> 課題一覧:
**a)** 本文によると、ヒト骨髄のCD73+細胞で高発現していることが確認されたMSCsマーカーは何か。すべて挙げてください。
**b)** 本文では、実験の結果、ヒト歯髄組織にほとんど存在しないと明らかになったのは何か。

> 本文:
======
研究課題/領域番号 |
21K09959
|
研究機関 | 慶應義塾大学 |
研究代表者 |
中川 種昭 慶應義塾大学, 医学部(信濃町), 教授 (00227745)
|
研究分担者 |
森川 暁 慶應義塾大学, 医学部(信濃町), 講師 (00424169)
|
研究期間 (年度) |
2021-04-01 – 2025-03-31
|
キーワード | 間葉系幹細胞 / 間葉系間質細胞 / 造血幹細胞 |
研究実績の概要 |
本研究の最終目的は医療廃棄物である抜去歯から、単一ポジティブマーカーを指標に、ヒトMSCsとヒトHSCsを分離し、その安全性と有効性を評価し、持続可能かつ安定した細胞治療製品の開発、実現である。骨髄MSCsの単独予期的分離マーカーとしてCD73が注目されている。ヒト骨髄のCD73+細胞はMSCsマーカーであるCD29, CD44, CD90, CD271, Leptin receptorが高発現していることを確認している。 マウスおよびラットの硬組織欠損モデル作製と移植方法の確立・術後組織反応の評価 対象とする硬組織疾患は1)歯槽骨・顎骨欠損および薬剤関連顎骨壊死、2)唇顎口蓋裂に対する腸骨移植代替療法、3)良性腫瘍・顎骨嚢胞・顎骨壊死切除後の腸骨移植代替療法、4)脊椎椎体骨折や大腿骨頭壊死症などを想定している。これまで確立したマウスおよびラットの歯周病モデル、薬剤関連顎骨壊死モデル、頭蓋骨欠損モデルにて評価する。 間葉系幹細胞に関して。余剰検体として注目しているのは口腔インプラントの2次手術時の角化組織増大術の際に用いる結合組織移植片である。余剰な結合組織移植片をトリミングする際に生じる余剰組織片を検体として、間葉系幹細胞・間質細胞の細胞供給源となり得るかについて、in vitroにて検証している。 造血幹細胞に関して。本研究課題の実験実施によって、ヒト歯髄組織には造血幹細胞がほとんど存在しないことが明らかとなった。同じ口腔組織の廃棄検体からの幹細胞分離のコンセプトはそのままに、顎変形症の骨切り術にて生じる余剰検体からヒト造血幹細胞分離を検証している。現在検体処理のプロトコールを確立中である。
======
> データ抜粋:
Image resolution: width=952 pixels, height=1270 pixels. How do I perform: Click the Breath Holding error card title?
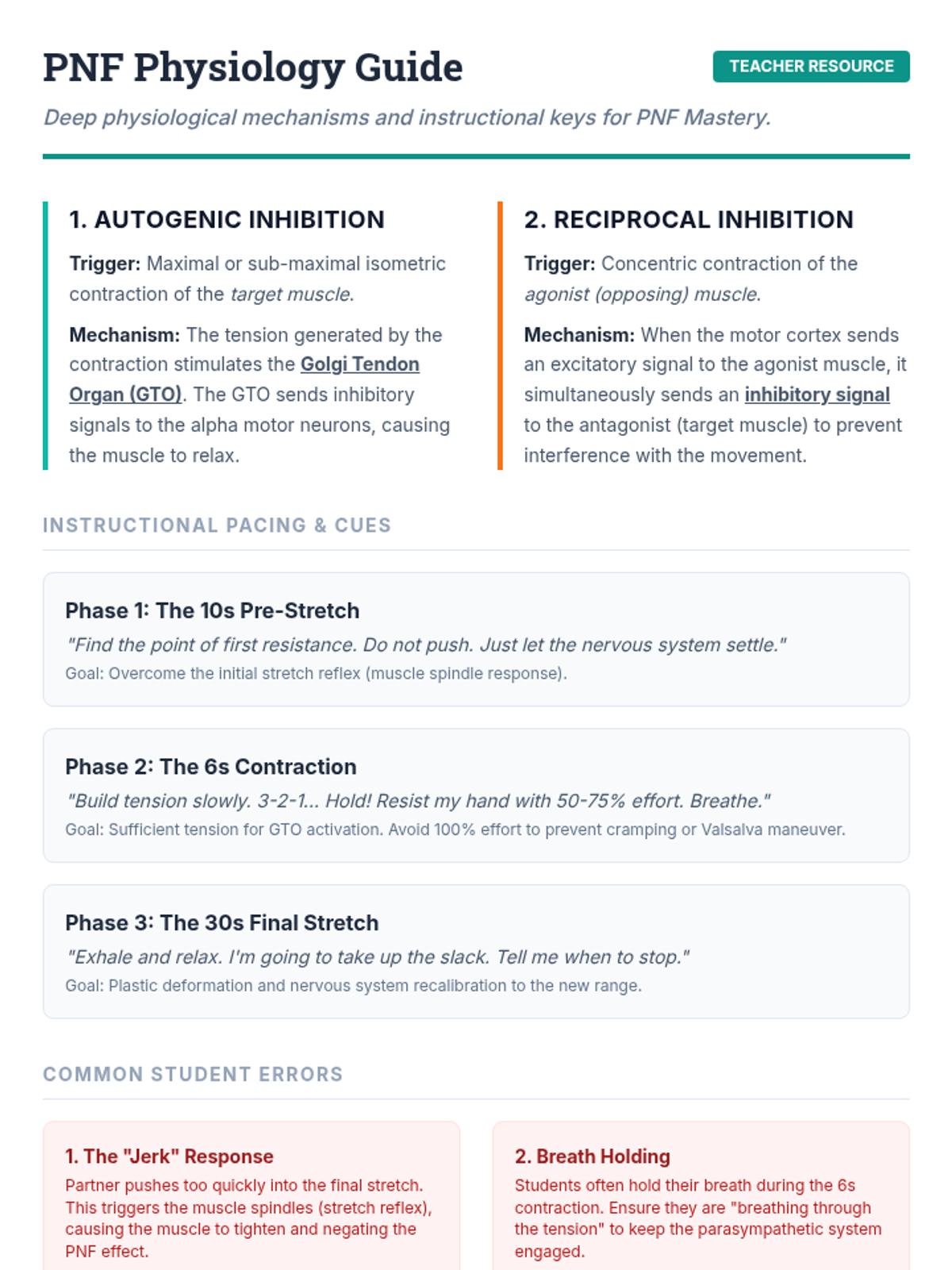coord(592,1156)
======
> 解答一覧:
**a)** CD29、CD44、CD90、CD271、Leptin receptor

**b)** 造血幹細胞